Node daily restart

TowerBR · July 11, 2024, 11:31am

I rotate the node log with logrotate daily, using a script that also restarts the node. This script takes 10~20 seconds to execute.

Is this daily restart harmful to satellite statistics? I believe it is beneficial for the node’s performance, correct?

jammerdan · July 11, 2024, 11:42am

Expect all sorts of strange things to happen.

In the past, nodes were not able to resume various tasks in progress after a restart, and efforts to improve this are still ongoing.

nerdatwork · July 11, 2024, 11:49am

What is the maximum allowed size for your log before it rotates ?

TowerBR · July 11, 2024, 11:53am

Thanks for the advice, I hadn’t seen that other topic.

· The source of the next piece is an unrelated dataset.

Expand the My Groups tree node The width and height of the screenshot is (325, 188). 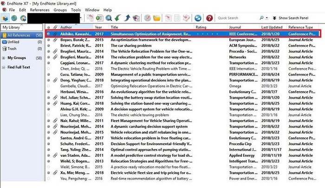click(4, 58)
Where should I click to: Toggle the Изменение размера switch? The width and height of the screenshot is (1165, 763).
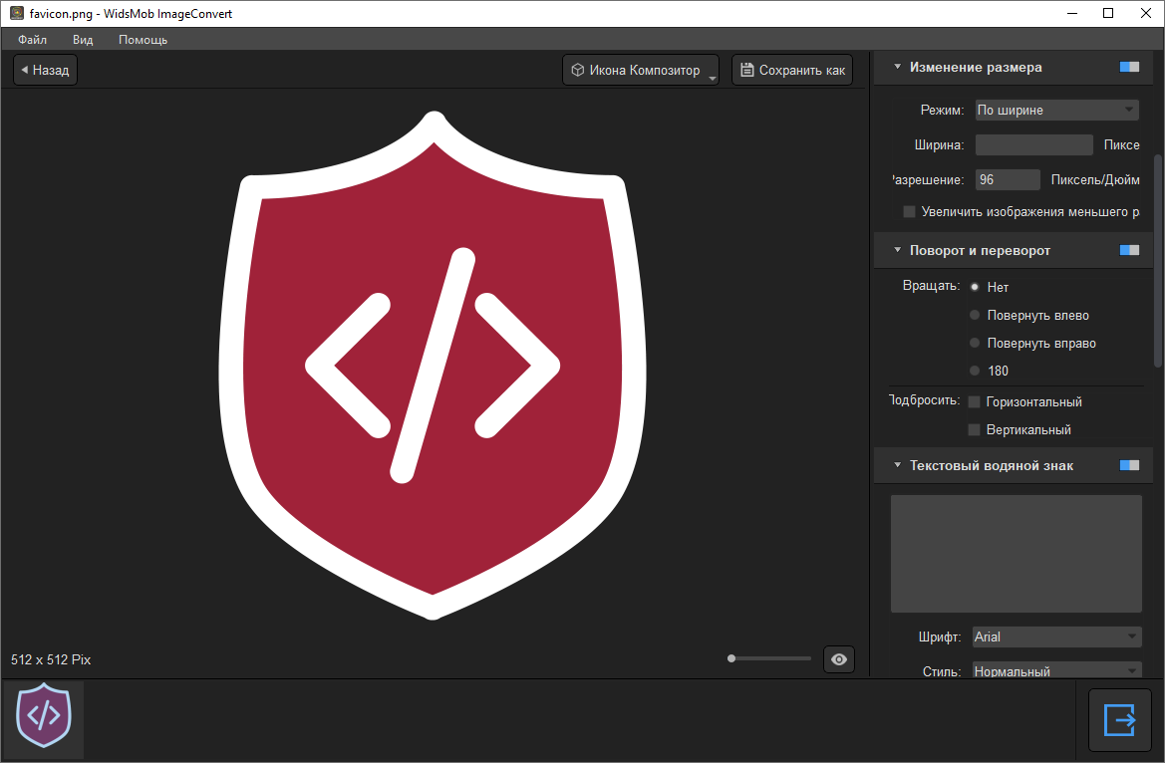pos(1129,68)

Checking the logs, I only have upload errors, for example, in a daily log with 231550 lines I have 1223 upload errors.

Node statistics show “full 100%”:

TowerBR · July 11, 2024, 11:55am

It’s configured to run daily, regardless of size. Compressed log files are around 10 MB in size.

arrogantrabbit · July 11, 2024, 7:36pm

Why?

If the problem is that it does not release the handles on SIGHUP, you can run it with logs redirected under daemon, that does process SIGHUP and otherwise works correctly with logrotate/newsyslog.

An example here:

github.com

arrogantrabbit/freebsd_storj_installer/blob/310a10e8c295d102c1cb85e42883cd7699a13622/overlay/usr/local/etc/rc.d/storagenode#L22


      
          
          load_rc_config $name
          : "${storagenode_enable:=yes}"
          : "${storagenode_executable:="/usr/local/bin/storagenode"}"
          : "${storagenode_msg:="Nothing started."}"
          : "${storagenode_storage_path:="/mnt/storagenode"}"
          : "${storagenode_config_dir:="${storagenode_storage_path}/config"}"
          : "${storagenode_identity_dir:="${storagenode_storage_path}/identity/storagenode"}"
          
          pidfile="/var/run/${name}.pid"
          command="/usr/sbin/daemon"
          
          # Create log file with 644 permissions and storagenode as owner. Daemon utility by default uses 600
          logfile="/var/log/${name}.log"
          touch "${logfile}" && chown storagenode:storagenode "${logfile}" && chmod 644 "${logfile}"
          
          command_args="-r -f -H \
            -o \"${logfile}\" \
            -P \"${pidfile}\" \
            -u storagenode \"${storagenode_executable}\" run \
              --config-dir \"${storagenode_config_dir}\" \

Alexey · July 12, 2024, 6:53am

You may also configure to use a truncate instead, of course you may lose some lines, while it copies the content, but in exchange the node will not require to be restarted.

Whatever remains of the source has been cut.